# [Document text]
0

I`m using the code below to search for the data in a web page and return the data to da datagridview.

When I use it with a web page that has many rows like 100, some time it will return a buggy line like this: CaucaiaCE

and should be only Caucaia

Why it happens only in 2 lines out of 100?

this is the html I`m searching http://pastie.org/8220836

{
    int i = 0;
    Match matchLogradouro = Regex.Match(pagina, "<td width=\"268\" style=\"padding: 2px\">(.*)</td>");
    Match matchBairroCidade = Regex.Match(pagina, "<td width=\"140\" style=\"padding: 2px\">(.*)</td>");
    Match matchEstado = Regex.Match(pagina, "<td width=\"25\" style=\"padding: 2px\">([A-Z]{2})</td>");
    Match matchCep = Regex.Match(pagina, "<td width=\"65\" style=\"padding: 2px\">(.*)</td>");
    int z = Regex.Matches(pagina, "detalharCep").Count;
    while (z > i -1)
    {    
        dataGridView1.Rows.Add(matchLogradouro.Groups[1].Value);
        matchLogradouro = matchLogradouro.NextMatch();
        dataGridView1.Rows[i].Cells[1].Value = matchBairroCidade.Groups[1].Value;
        matchBairroCidade = matchBairroCidade.NextMatch();
        dataGridView1.Rows[i].Cells[2].Value = matchBairroCidade.Groups[1].Value;
        matchBairroCidade = matchBairroCidade.NextMatch();
        dataGridView1.Rows[i].Cells[3].Value = matchEstado.Groups[1].Value;
        matchEstado = matchEstado.NextMatch();

        dataGridView1.Rows[i].Cells[4].Value = matchCep.Groups[1].Value;
        matchCep = matchCep.NextMatch();
        i++;
    }
}
Sergey Berezovskiy
  • 232,247
  • 41
  • 429
  • 459
Aman
  • 582
  • 2
  • 12
  • 29
  • I see a lot of greedy operators... try using `(.*?)` instead, in each of your regexes. – Jerry Aug 09 '13 at 06:11
  • 11
    [Don't use Regex to parse HTML!](http://stackoverflow.com/a/1732454/1336590) – Corak Aug 09 '13 at 06:11
  • 1
    Damn @Corak, I was just about to write the same thing! ^_^ In that case, to summarize... Have you tried using an XML parser instead? :D – MBender Aug 09 '13 at 06:13
  • 1
    @Shaamaan - this. Or the [Html Agility Pack](http://htmlagilitypack.codeplex.com/) – Corak Aug 09 '13 at 06:15
  • Using the (.*?) solved the problem, but I decided to stop being lazy and learn how to use the Html Agility Pack. Also the example from lazyberezovsky helped a lot! – Aman Aug 09 '13 at 23:21

1 Answers1

7

Create class like (sorry, I don't know Portuguese to understand what kind of data should be in your class)

# [Excerpted data]
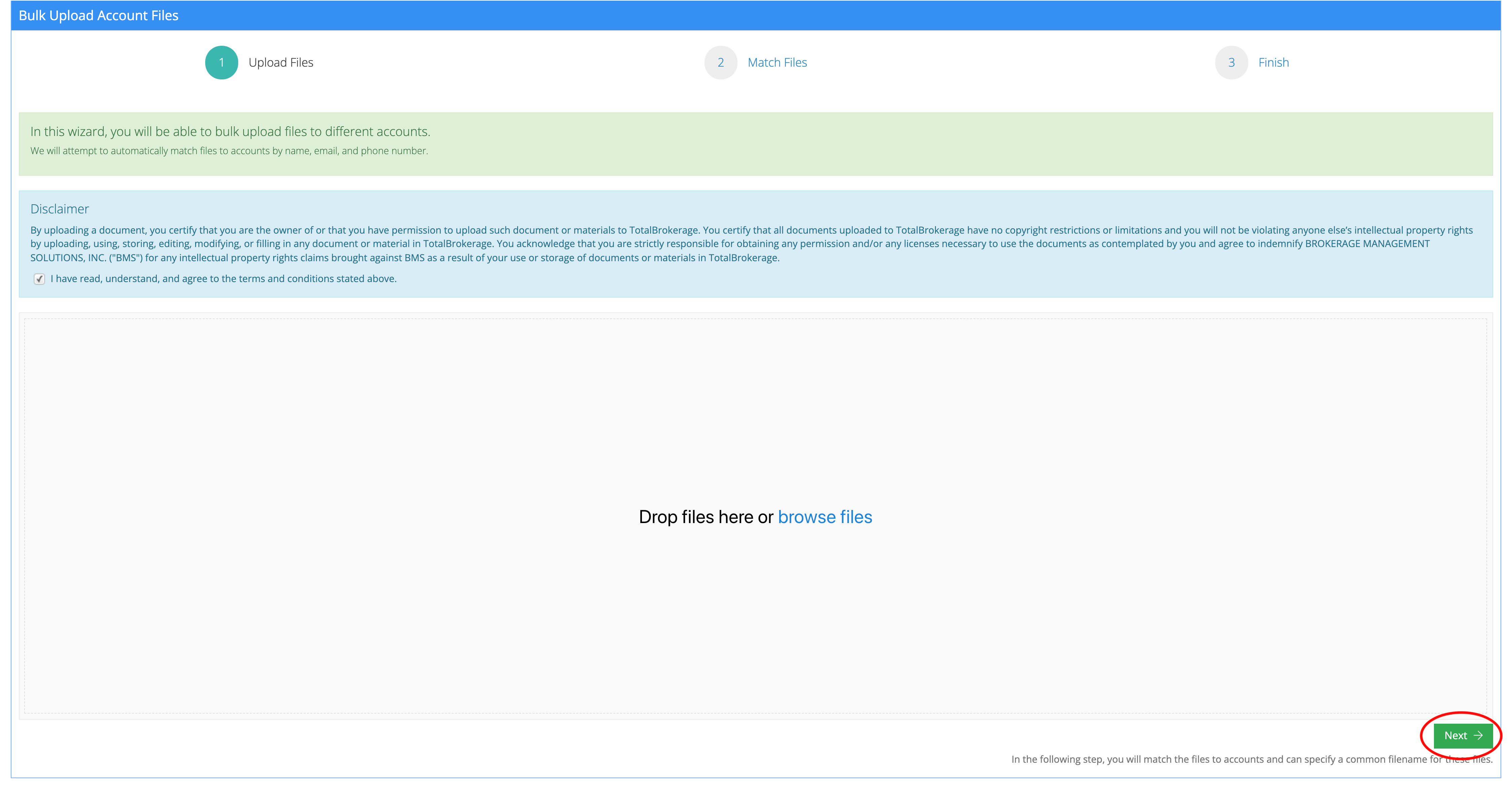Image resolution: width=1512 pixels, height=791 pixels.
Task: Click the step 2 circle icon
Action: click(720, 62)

==

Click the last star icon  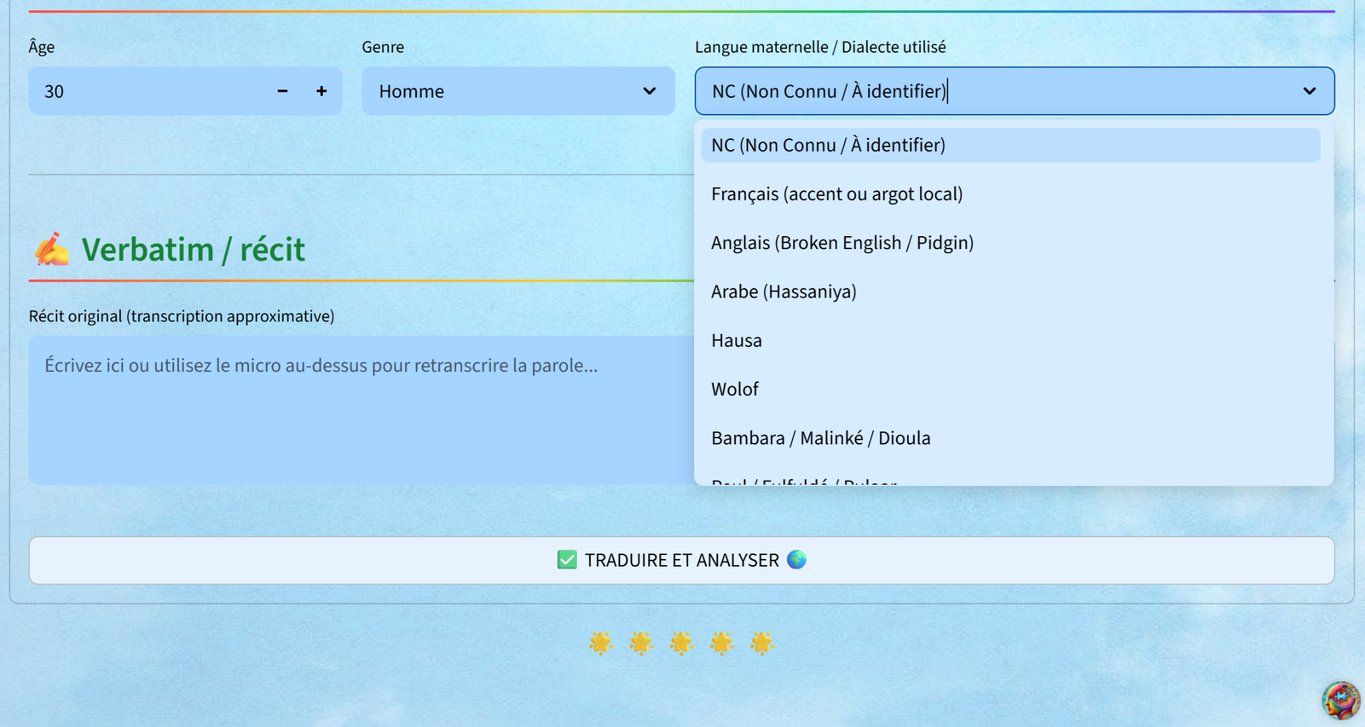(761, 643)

# [Exercise directions]
Copy the forum thread about regex matching word for word, starting at "Why it happens" and ending at "while (z > i -1)".

# [Answer to this exercise]
Why it happens only in 2 lines out of 100?

this is the html I`m searching http://pastie.org/8220836

{
    int i = 0;
    Match matchLogradouro = Regex.Match(pagina, "<td width=\"268\" style=\"padding: 2px\">(.*)</td>");
    Match matchBairroCidade = Regex.Match(pagina, "<td width=\"140\" style=\"padding: 2px\">(.*)</td>");
    Match matchEstado = Regex.Match(pagina, "<td width=\"25\" style=\"padding: 2px\">([A-Z]{2})</td>");
    Match matchCep = Regex.Match(pagina, "<td width=\"65\" style=\"padding: 2px\">(.*)</td>");
    int z = Regex.Matches(pagina, "detalharCep").Count;
    while (z > i -1)